Extracted entries »
──────────

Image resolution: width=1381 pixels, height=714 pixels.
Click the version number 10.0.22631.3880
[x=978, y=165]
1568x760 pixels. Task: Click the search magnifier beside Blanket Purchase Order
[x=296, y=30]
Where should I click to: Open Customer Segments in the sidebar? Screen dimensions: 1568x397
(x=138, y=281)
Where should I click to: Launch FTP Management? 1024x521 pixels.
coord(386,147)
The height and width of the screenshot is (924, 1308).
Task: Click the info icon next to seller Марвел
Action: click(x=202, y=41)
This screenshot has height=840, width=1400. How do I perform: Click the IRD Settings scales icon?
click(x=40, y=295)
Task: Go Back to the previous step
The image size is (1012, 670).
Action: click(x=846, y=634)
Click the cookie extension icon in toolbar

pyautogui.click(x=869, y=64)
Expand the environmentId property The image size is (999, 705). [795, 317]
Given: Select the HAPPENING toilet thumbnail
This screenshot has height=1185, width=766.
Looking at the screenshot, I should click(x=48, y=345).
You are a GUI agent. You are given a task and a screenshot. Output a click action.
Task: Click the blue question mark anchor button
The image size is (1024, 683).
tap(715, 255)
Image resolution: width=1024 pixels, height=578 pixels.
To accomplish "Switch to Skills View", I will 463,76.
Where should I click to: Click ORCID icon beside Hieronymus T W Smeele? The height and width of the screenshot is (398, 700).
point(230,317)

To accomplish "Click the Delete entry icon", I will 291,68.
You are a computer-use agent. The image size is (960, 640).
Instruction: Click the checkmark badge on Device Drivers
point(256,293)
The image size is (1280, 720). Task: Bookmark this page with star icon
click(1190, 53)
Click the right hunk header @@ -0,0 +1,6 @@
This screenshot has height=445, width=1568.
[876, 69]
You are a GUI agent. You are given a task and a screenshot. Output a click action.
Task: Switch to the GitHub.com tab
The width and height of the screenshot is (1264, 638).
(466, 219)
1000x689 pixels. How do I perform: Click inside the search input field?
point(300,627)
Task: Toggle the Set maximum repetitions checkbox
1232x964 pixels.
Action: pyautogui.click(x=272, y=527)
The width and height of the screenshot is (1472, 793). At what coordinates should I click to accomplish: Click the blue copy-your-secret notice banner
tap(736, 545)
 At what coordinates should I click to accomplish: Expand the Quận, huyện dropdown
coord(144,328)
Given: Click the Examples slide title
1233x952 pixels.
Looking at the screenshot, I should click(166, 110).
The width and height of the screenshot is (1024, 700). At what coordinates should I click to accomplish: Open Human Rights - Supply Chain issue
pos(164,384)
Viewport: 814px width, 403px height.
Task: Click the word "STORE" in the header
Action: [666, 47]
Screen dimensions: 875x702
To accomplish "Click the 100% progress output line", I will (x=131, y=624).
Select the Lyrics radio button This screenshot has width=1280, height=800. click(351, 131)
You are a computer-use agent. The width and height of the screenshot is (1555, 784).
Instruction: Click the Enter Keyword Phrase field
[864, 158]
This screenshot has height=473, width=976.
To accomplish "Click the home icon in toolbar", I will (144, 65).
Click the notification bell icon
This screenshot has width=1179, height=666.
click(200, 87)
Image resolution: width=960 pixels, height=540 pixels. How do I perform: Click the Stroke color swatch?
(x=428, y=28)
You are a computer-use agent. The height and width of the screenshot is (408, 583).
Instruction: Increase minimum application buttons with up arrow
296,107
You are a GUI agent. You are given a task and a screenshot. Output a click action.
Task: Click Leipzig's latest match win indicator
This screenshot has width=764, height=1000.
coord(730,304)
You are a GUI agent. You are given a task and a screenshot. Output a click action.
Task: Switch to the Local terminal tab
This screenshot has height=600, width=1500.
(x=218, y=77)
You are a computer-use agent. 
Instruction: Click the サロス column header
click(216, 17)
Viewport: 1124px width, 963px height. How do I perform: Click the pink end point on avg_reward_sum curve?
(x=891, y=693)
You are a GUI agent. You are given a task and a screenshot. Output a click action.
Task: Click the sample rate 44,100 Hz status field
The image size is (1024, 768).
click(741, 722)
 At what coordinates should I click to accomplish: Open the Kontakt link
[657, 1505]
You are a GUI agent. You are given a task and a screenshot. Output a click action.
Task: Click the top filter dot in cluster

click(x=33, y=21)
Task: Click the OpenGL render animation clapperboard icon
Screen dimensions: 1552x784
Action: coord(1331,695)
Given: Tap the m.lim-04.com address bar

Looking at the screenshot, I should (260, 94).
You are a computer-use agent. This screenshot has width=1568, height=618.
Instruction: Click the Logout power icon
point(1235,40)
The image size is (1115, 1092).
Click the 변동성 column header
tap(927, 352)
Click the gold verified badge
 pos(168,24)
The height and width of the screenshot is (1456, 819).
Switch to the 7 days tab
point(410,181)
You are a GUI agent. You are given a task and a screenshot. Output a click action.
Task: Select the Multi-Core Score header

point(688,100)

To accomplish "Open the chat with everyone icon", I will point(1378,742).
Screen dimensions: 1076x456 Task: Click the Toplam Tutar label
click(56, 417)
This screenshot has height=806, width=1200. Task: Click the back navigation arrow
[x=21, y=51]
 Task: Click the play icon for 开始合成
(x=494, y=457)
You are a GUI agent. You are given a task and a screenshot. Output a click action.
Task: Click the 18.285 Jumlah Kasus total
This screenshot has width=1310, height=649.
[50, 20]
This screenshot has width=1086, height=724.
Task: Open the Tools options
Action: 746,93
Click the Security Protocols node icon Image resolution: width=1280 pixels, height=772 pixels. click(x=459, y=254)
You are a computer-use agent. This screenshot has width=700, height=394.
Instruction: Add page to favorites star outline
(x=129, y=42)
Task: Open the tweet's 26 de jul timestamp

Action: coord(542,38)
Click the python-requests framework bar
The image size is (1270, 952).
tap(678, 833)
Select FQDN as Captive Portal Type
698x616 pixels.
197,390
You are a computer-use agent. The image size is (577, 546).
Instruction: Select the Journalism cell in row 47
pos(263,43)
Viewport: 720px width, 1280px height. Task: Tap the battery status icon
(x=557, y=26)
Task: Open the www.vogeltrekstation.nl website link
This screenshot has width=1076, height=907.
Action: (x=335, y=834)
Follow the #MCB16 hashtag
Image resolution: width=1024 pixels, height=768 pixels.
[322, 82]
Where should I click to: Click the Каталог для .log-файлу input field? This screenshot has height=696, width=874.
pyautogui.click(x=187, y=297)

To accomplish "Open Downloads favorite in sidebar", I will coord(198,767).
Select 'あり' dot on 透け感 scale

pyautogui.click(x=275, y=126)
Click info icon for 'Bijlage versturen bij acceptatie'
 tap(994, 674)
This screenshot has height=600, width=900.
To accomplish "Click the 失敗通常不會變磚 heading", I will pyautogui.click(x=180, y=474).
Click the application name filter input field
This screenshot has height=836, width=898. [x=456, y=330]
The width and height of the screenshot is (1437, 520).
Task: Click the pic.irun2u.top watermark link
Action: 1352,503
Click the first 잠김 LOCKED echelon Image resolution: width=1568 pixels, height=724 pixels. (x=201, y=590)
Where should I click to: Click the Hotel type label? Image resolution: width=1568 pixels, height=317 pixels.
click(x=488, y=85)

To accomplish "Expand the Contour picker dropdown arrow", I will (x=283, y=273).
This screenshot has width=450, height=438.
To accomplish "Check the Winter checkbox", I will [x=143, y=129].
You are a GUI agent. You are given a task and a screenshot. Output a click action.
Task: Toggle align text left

──────────

Work to complete »
From the first line to the last, retype the records exactly.

Response below »
Image resolution: width=1381 pixels, height=714 pixels.
Click the version number 10.0.22631.3880
[x=978, y=165]
1568x760 pixels. Task: Click the search magnifier beside Blanket Purchase Order
[x=296, y=30]
Where should I click to: Open Customer Segments in the sidebar? Screen dimensions: 1568x397
(x=138, y=281)
Where should I click to: Launch FTP Management? 1024x521 pixels.
coord(386,147)
The height and width of the screenshot is (924, 1308).
Task: Click the info icon next to seller Марвел
Action: click(x=202, y=41)
This screenshot has height=840, width=1400. How do I perform: Click the IRD Settings scales icon?
click(x=40, y=295)
Task: Go Back to the previous step
The image size is (1012, 670).
Action: click(x=846, y=634)
Click the cookie extension icon in toolbar

pyautogui.click(x=869, y=64)
Expand the environmentId property The image size is (999, 705). [795, 317]
Given: Select the HAPPENING toilet thumbnail
This screenshot has height=1185, width=766.
Looking at the screenshot, I should click(x=48, y=345).
You are a GUI agent. You are given a task and a screenshot. Output a click action.
Task: Click the blue question mark anchor button
The image size is (1024, 683).
tap(715, 255)
Image resolution: width=1024 pixels, height=578 pixels.
To accomplish "Switch to Skills View", I will 463,76.
Where should I click to: Click ORCID icon beside Hieronymus T W Smeele? The height and width of the screenshot is (398, 700).
point(230,317)

To accomplish "Click the Delete entry icon", I will 291,68.
You are a computer-use agent. The image size is (960, 640).
Instruction: Click the checkmark badge on Device Drivers
point(256,293)
The image size is (1280, 720). Task: Bookmark this page with star icon
click(1190, 53)
Click the right hunk header @@ -0,0 +1,6 @@
This screenshot has height=445, width=1568.
[876, 69]
You are a GUI agent. You are given a task and a screenshot. Output a click action.
Task: Switch to the GitHub.com tab
The width and height of the screenshot is (1264, 638).
(466, 219)
1000x689 pixels. How do I perform: Click inside the search input field?
point(300,627)
Task: Toggle the Set maximum repetitions checkbox
1232x964 pixels.
Action: pyautogui.click(x=272, y=527)
The width and height of the screenshot is (1472, 793). At what coordinates should I click to accomplish: Click the blue copy-your-secret notice banner
tap(736, 545)
 At what coordinates should I click to accomplish: Expand the Quận, huyện dropdown
coord(144,328)
Given: Click the Examples slide title
1233x952 pixels.
Looking at the screenshot, I should click(166, 110).
The width and height of the screenshot is (1024, 700). At what coordinates should I click to accomplish: Open Human Rights - Supply Chain issue
pos(164,384)
Viewport: 814px width, 403px height.
Task: Click the word "STORE" in the header
Action: [666, 47]
Screen dimensions: 875x702
To accomplish "Click the 100% progress output line", I will (x=131, y=624).
Select the Lyrics radio button This screenshot has width=1280, height=800. click(351, 131)
You are a computer-use agent. The width and height of the screenshot is (1555, 784).
Instruction: Click the Enter Keyword Phrase field
[864, 158]
This screenshot has height=473, width=976.
To accomplish "Click the home icon in toolbar", I will (144, 65).
Click the notification bell icon
This screenshot has width=1179, height=666.
click(200, 87)
Image resolution: width=960 pixels, height=540 pixels. How do I perform: Click the Stroke color swatch?
(x=428, y=28)
You are a computer-use agent. The height and width of the screenshot is (408, 583).
Instruction: Increase minimum application buttons with up arrow
296,107
You are a GUI agent. You are given a task and a screenshot. Output a click action.
Task: Click Leipzig's latest match win indicator
This screenshot has width=764, height=1000.
coord(730,304)
You are a GUI agent. You are given a task and a screenshot. Output a click action.
Task: Switch to the Local terminal tab
This screenshot has height=600, width=1500.
(x=218, y=77)
You are a computer-use agent. 
Instruction: Click the サロス column header
click(216, 17)
Viewport: 1124px width, 963px height. How do I perform: Click the pink end point on avg_reward_sum curve?
(x=891, y=693)
You are a GUI agent. You are given a task and a screenshot. Output a click action.
Task: Click the sample rate 44,100 Hz status field
The image size is (1024, 768).
click(741, 722)
 At what coordinates should I click to accomplish: Open the Kontakt link
[657, 1505]
You are a GUI agent. You are given a task and a screenshot. Output a click action.
Task: Click the top filter dot in cluster

click(x=33, y=21)
Task: Click the OpenGL render animation clapperboard icon
Screen dimensions: 1552x784
Action: coord(1331,695)
Given: Tap the m.lim-04.com address bar

Looking at the screenshot, I should (260, 94).
You are a computer-use agent. This screenshot has width=1568, height=618.
Instruction: Click the Logout power icon
point(1235,40)
The image size is (1115, 1092).
Click the 변동성 column header
tap(927, 352)
Click the gold verified badge
 pos(168,24)
The height and width of the screenshot is (1456, 819).
Switch to the 7 days tab
point(410,181)
You are a GUI agent. You are given a task and a screenshot. Output a click action.
Task: Select the Multi-Core Score header

point(688,100)

To accomplish "Open the chat with everyone icon", I will point(1378,742).
Screen dimensions: 1076x456 Task: Click the Toplam Tutar label
click(56, 417)
This screenshot has height=806, width=1200. Task: Click the back navigation arrow
[x=21, y=51]
 Task: Click the play icon for 开始合成
(x=494, y=457)
You are a GUI agent. You are given a task and a screenshot. Output a click action.
Task: Click the 18.285 Jumlah Kasus total
This screenshot has width=1310, height=649.
[50, 20]
This screenshot has width=1086, height=724.
Task: Open the Tools options
Action: 746,93
Click the Security Protocols node icon Image resolution: width=1280 pixels, height=772 pixels. click(x=459, y=254)
You are a computer-use agent. This screenshot has width=700, height=394.
Instruction: Add page to favorites star outline
(x=129, y=42)
Task: Open the tweet's 26 de jul timestamp

Action: coord(542,38)
Click the python-requests framework bar
The image size is (1270, 952).
tap(678, 833)
Select FQDN as Captive Portal Type
698x616 pixels.
197,390
You are a computer-use agent. The image size is (577, 546).
Instruction: Select the Journalism cell in row 47
pos(263,43)
Viewport: 720px width, 1280px height. Task: Tap the battery status icon
(x=557, y=26)
Task: Open the www.vogeltrekstation.nl website link
This screenshot has width=1076, height=907.
Action: (x=335, y=834)
Follow the #MCB16 hashtag
Image resolution: width=1024 pixels, height=768 pixels.
[322, 82]
Where should I click to: Click the Каталог для .log-файлу input field? This screenshot has height=696, width=874.
pyautogui.click(x=187, y=297)

To accomplish "Open Downloads favorite in sidebar", I will coord(198,767).
Select 'あり' dot on 透け感 scale

pyautogui.click(x=275, y=126)
Click info icon for 'Bijlage versturen bij acceptatie'
 tap(994, 674)
This screenshot has height=600, width=900.
To accomplish "Click the 失敗通常不會變磚 heading", I will pyautogui.click(x=180, y=474).
Click the application name filter input field
This screenshot has height=836, width=898. [x=456, y=330]
The width and height of the screenshot is (1437, 520).
Task: Click the pic.irun2u.top watermark link
Action: 1352,503
Click the first 잠김 LOCKED echelon Image resolution: width=1568 pixels, height=724 pixels. (x=201, y=590)
Where should I click to: Click the Hotel type label? Image resolution: width=1568 pixels, height=317 pixels.
click(x=488, y=85)

To accomplish "Expand the Contour picker dropdown arrow", I will (x=283, y=273).
This screenshot has width=450, height=438.
To accomplish "Check the Winter checkbox", I will [x=143, y=129].
You are a GUI agent. You are given a task and a screenshot. Output a click action.
Task: Toggle align text left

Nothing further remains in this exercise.